Her mother, whom I knew as Gram and the world knew as Celia Kaufman, had grown up in Odessa, Ukraine, which her family had fled for fear of being raped or incinerated in a pogrom. For reasons that I’d love to know, and will never find out, she and her young husband, a fellow refugee from Ukraine, relocated to Minneapolis, where Hubby took to being carried home drunk and bloodied. They had four children — my mother, her sister Doris, her brother Marty, and a little boy whose death at a few months old was another defining moment of Mama’s early years. Gramps — John Ned Kaufman — was apparently an inattentive or even abusive dad, and the three siblings grew up as damaged emotionally as they were gorgeous. My grandparents came out to Los Angeles briefly when the air still smelled of oranges, and opened a cafe in Boyle Heights. It went bust, and they returned to the upper Midwest, where John Ned resumed being carried home half-dead until a year or two after the repeal of Prohibition, when he got rich as a liquor wholesaler. A year or two later, he died at 42 a year or two before my own arrival. Gram returned to Los Angeles, and Mama, having had enough of Riga-born Grandma Rose’s coarseness and ketchup spaghetti, informed Pop they’d be following her.

Her three surviving children remained very, unhealthily, close to Gram all their lives, Doris because she was incapacitated by a disease whose name I never knew, a disease that killed her before she was 35, and Marty because the world terrified him. I saw a great deal of Gram. I would go over to her home either with Mama alone or with both my parents. While Gram listened in silence and I, precocious little sod that I was, read the latest issue of Readers Digest, to which Gram subscribed, Mama would rail at the world and everyone in it, especially those to whom we were related, by blood or marriage, without taking a breath.

Under the influence of powerful, primitive antidepressants, Marty had an automobile accident which left him slightly less gorgeous, and too self-conscious ever to venture into public in daylight again. He persuaded Gram to relocate to Quartz Hill, in the Antelope Valley, where no one was likely to be horrified by his (imagined) ugliness.

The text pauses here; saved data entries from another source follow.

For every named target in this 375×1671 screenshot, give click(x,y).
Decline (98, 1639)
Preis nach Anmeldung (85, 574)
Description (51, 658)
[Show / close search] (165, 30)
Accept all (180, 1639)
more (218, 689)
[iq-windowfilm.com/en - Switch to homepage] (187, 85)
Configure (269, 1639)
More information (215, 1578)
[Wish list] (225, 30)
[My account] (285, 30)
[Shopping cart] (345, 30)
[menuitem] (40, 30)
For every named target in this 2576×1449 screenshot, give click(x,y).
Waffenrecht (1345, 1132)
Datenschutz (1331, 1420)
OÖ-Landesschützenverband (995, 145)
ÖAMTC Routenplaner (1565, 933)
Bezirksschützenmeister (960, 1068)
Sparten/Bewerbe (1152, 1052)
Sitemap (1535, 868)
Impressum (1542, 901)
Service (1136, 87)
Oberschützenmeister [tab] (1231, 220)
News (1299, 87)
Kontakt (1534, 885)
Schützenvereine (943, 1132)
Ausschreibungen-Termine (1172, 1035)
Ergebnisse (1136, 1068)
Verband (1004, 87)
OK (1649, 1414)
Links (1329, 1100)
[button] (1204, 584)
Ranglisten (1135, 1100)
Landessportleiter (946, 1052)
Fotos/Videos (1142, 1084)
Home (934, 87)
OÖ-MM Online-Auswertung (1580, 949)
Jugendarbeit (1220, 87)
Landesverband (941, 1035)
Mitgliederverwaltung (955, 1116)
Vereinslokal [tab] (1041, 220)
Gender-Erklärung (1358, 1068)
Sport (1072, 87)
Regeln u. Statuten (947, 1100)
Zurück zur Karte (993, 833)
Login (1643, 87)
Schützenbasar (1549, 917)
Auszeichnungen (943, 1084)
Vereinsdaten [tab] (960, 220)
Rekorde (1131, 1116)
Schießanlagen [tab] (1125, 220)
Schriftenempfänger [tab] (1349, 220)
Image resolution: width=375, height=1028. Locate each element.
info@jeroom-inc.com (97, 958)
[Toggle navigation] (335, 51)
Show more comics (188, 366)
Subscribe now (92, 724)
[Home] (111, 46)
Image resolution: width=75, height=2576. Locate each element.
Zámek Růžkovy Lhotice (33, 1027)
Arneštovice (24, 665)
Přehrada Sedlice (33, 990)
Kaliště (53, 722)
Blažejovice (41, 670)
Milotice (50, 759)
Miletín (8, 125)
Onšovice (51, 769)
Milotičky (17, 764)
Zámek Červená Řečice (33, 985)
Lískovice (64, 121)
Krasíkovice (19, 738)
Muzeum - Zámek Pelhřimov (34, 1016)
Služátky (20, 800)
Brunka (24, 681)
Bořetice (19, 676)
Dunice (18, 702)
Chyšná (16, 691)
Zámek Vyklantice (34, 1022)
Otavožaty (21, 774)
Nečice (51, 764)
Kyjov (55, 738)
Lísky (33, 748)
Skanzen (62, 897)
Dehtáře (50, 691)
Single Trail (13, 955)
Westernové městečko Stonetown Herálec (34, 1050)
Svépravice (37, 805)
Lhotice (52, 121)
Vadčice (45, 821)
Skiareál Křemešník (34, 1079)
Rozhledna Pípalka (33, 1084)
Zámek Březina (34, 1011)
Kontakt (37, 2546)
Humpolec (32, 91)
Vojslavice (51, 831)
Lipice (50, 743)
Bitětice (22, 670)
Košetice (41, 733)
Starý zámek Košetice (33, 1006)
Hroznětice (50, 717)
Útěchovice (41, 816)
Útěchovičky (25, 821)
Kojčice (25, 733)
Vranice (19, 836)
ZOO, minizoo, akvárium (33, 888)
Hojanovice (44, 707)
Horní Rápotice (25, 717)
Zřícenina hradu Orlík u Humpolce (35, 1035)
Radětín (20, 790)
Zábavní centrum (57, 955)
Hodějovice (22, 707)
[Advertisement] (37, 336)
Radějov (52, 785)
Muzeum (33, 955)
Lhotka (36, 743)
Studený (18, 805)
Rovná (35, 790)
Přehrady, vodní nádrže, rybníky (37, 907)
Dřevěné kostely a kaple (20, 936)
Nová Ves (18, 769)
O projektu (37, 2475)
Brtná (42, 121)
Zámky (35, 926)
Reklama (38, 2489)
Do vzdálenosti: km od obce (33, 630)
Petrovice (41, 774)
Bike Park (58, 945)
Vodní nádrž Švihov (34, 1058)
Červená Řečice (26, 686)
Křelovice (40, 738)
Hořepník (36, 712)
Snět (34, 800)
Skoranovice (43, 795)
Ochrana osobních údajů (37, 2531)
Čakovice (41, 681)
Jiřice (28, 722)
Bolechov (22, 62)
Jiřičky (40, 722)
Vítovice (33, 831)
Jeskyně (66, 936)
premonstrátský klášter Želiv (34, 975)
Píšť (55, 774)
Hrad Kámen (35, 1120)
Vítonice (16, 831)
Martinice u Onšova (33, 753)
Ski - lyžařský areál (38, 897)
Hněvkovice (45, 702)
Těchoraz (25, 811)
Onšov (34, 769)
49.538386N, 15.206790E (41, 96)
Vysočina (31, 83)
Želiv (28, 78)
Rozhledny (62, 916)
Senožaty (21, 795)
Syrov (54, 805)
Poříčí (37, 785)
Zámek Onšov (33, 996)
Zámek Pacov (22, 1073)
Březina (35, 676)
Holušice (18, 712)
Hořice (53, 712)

For around 36 hours after my almost-unattended bar mitzvah, I aspired to become a rabbi. Everyone was delighted, none more than Gram, who I don’t think was ever glimpsed in a synagogue, but who remembered the pogroms well enough not to be very comfortable around gentiles. Then I resumed planning to play second bass for the Los Angeles Dodgers even though I was an awful baseball (and everything else) player.


She was delighted when, as a university freshman, i took to coming over to her apartment on Sepulveda Blvd. to study. I’ve never completely trusted anyone delighted by my presence. I got older and less dweebish, with a red Porsche and a trophy girlfriend. People perceived me as rockstar-like in both dress and affect. I was too cool to spend much time with Gram, and when I did visit, I would make no secret of my exasperation at, for instance, her having conflated Jane Fonda with Vanessa Redgrave, who’d famously said something or other vaguely antisemitic. Utter asshole though I was, Gram never failed to give me a bagful of spectacularly delicious homemade blintzes and knishes before I left. I will never cease to be ashamed of rarely embracing or kissing her on parting. I was too cool for such behaviour.

She got dementia, and Mama put her in a “convalescent hospital” in Santa Monica where she died at around 84 without my being able to say goodbye, or to thank her for her implacable. kindness and generosity, or to ask her about her childhood in Odessa, and her marriage, and a thousand other thing. But the wonderful news for her is that she’s on my prayer list, one of the half-dozen to whom I apologise every night before drifting away.